BY GERHART HAUPTMANN

TRANSLATED BY
JANET ACHURCH
AND
C. E. WHEELER

LONDON
DUCKWORTH & CO.
3 HENRIETTA STREET, W.C.
MDCCCC

PREFACE

A few words about the author of “Friedensfest,” which is here translated as “The Coming of Peace,” will possibly be of interest to readers. Gerhart Hauptmann, who is still a comparatively young man, is as yet little known to English readers, and wholly unknown to English play-goers, except for the performance of this play under the auspices of the Stage Society on the 10th of June 1900, which has given occasion for this translation. In German-speaking countries he is recognised by many as the greatest modern dramatist with the single exception of Henrik Ibsen.

He is certainly the only dramatist who, writing under the inspiration of the great Norwegian poet, can by any remotest possibility be considered to have advanced a step beyond his master in dramatic treatment of the inner social forces of modern life.

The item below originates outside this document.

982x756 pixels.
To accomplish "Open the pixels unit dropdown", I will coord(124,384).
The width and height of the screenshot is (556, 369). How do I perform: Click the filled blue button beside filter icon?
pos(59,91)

It is not my intention here to do more than draw attention to the place Friedensfest occupies chronologically among its author’s works, and to point out its probable source of inspiration. Those who wish to trace the author’s career up to three years ago—he is now only thirty-eight—may be recommended to read “Gerhart Hauptmann, sein Lebensgang und seine Dichtung,” written just after the publication of “Die Versunkene Glocke,” by Dr Paul Schlenther, the gifted critic, now manager of the Vienna Court Theatre. I may, perhaps, be allowed to quote the final sentences of that book to show the high hopes entertained in Germany of Hauptmann’s future. “At thirty-five years old,” writes Dr Schlenther, “he is a famous man. He stands at life’s zenith. Half the Scriptural age lies behind him. The best years of the strength and ripeness of manhood lie close ahead of him. We wait for what shall come.”